> **WRITTEN INSTRUCTION**:
Update the part of the records that opens with the line containing "Task: Click the" and closes with the line containing "Action: 745,668" by replacing "bottom right" with "lower right corner" and leaving everything else unchanged. Give back only those lines, without the pictures.

> **EXERCISE MATERIALS**:
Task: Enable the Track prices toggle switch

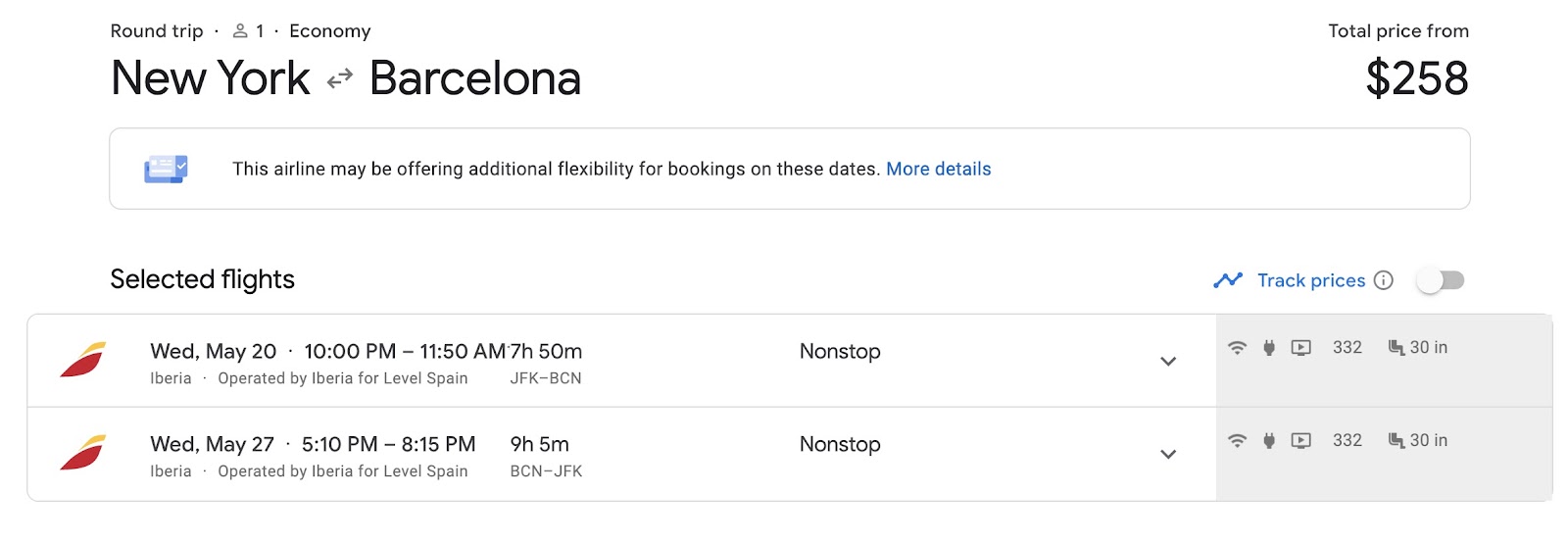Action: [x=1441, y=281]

---

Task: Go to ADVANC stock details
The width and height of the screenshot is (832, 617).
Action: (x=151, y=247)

--

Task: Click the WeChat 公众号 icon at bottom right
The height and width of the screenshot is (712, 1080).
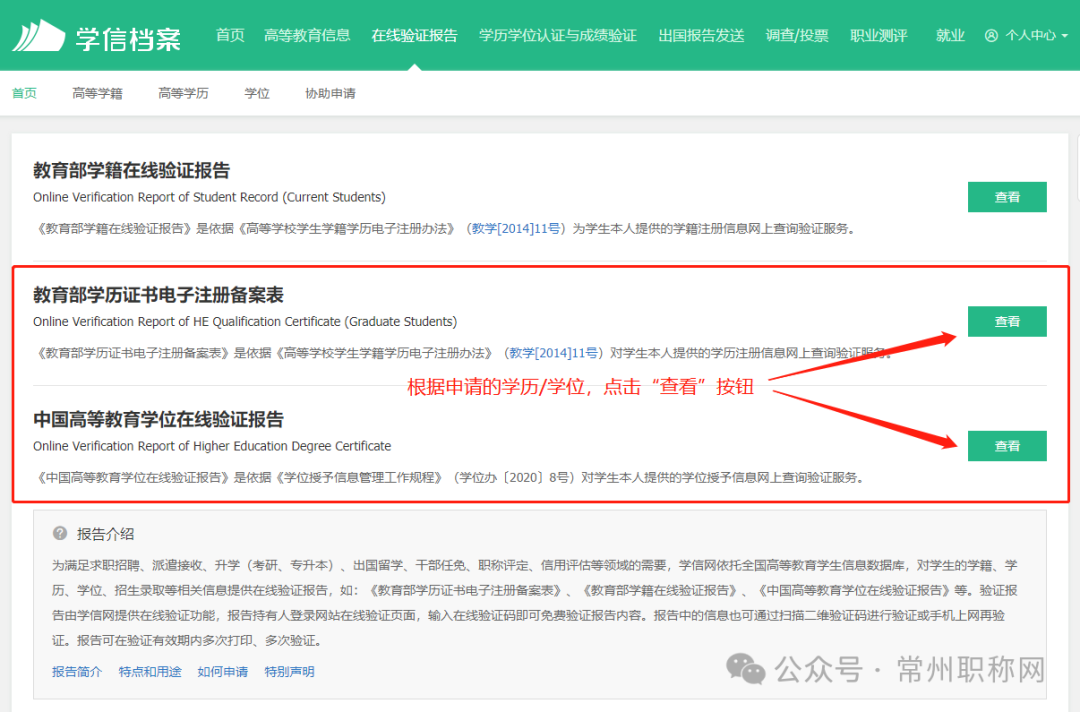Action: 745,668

> **THE OUTPUT**:
Task: Click the WeChat 公众号 icon at lower right corner
The height and width of the screenshot is (712, 1080).
Action: 745,668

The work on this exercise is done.